Casey Harrell, Finance Campaign Coordinator, The Sunrise Project:

“BlackRock’s investments in fossil fuels and deforestation drive climate chaos. Last year the company made headlines stating that coal, the leading driver of climate change, ‘is dead’ – yet BlackRock remains the world’s largest investor in new coal plant development. It is time for Larry Fink to heed the challenge he issued to other CEOs and define BlackRock’s own social purpose in respect to climate change.”

Jeff Conant, Senior International Forests Director with Friends of the Earth:

BlackRock is a leading financier of the global palm oil sector and other industrial commodities that are burning down rainforests and burning up the climate. The company has acknowledged that deforestation brings real financial risks for investors — but BlackRocks continues to finance numerous companies whose social mission appears to be to grab land, strip it of its forests, and turn it into plantations run on cheap labor. To show real leadership on climate, BlackRock needs to defund deforestation.”

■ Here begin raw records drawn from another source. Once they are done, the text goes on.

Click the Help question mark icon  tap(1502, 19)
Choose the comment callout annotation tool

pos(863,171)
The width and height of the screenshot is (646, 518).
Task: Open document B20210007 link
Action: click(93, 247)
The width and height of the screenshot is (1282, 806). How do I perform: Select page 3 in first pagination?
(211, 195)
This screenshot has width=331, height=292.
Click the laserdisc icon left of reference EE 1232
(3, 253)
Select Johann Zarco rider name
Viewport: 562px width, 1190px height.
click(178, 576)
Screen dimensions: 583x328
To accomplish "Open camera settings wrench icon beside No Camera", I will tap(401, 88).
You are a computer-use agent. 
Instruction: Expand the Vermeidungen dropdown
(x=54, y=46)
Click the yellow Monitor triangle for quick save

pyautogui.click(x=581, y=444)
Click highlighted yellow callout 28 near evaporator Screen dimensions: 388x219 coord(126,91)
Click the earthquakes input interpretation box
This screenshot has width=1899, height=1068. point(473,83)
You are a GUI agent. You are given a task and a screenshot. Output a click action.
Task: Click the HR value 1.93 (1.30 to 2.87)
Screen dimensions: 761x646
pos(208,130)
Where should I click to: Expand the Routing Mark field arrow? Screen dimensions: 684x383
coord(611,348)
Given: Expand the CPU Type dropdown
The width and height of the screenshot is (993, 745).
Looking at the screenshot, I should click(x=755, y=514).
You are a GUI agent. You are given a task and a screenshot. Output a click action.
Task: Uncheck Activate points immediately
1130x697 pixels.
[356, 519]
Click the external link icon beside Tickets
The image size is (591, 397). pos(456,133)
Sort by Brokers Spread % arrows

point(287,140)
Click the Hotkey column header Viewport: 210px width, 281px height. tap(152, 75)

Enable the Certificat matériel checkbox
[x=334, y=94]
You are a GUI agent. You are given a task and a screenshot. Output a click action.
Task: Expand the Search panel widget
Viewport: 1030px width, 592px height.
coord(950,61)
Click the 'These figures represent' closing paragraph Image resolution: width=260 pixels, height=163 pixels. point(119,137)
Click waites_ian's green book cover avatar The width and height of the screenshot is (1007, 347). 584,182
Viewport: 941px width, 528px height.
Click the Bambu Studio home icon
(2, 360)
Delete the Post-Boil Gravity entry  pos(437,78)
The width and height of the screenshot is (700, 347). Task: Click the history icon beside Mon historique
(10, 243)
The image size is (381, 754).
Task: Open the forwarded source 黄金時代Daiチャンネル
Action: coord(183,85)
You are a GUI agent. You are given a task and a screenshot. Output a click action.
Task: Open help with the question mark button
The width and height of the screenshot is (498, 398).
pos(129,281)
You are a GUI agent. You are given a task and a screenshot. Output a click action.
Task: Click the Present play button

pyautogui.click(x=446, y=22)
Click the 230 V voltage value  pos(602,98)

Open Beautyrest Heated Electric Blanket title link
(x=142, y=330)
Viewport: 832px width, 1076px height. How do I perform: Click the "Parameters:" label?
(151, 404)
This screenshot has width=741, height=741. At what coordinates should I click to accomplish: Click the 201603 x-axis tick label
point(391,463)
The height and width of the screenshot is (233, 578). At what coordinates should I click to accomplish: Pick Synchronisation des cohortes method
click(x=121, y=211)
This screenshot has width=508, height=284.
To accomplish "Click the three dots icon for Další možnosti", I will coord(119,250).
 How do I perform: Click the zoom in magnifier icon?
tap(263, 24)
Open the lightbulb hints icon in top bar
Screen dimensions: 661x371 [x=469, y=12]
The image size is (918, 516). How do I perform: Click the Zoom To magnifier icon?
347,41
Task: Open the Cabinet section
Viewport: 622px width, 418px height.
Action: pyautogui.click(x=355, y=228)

Kelly Martin, Director of Sierra Club’s Beyond Dirty Fuels Campaign:

“Blackrock CEO Larry Fink’s stated support for climate action is a good first step, but the company’s continued investments in fossil fuel expansion are simply not compatible with the goals of the Paris Agreement or with Blackrock’s public commitment to climate action. We must keep dirty fuels in the ground, starting with the most egregious projects, like tar sands and Arctic oil. Major asset managers like Blackrock should join other institutional investors and use its enormous power for good by aligning its investments with the rapid transition to a clean energy economy that we need.”

Leila Salazar-López, Executive Director, Amazon Watch:

“Despite BlackRock CEO Larry Fink’s impressively-worded letters about addressing climate change and ‘social purpose,’ BlackRock is literally bankrolling the path to an unlivable and inequitable world by investing in companies drilling for oil in the Amazon. It is high time for BlackRock and the rest of the financial industry to recognize and act upon the fact that our collective future lies not in short-term profits but in the protection of rights, forests, and the climate, and in bold investments in renewable energy.”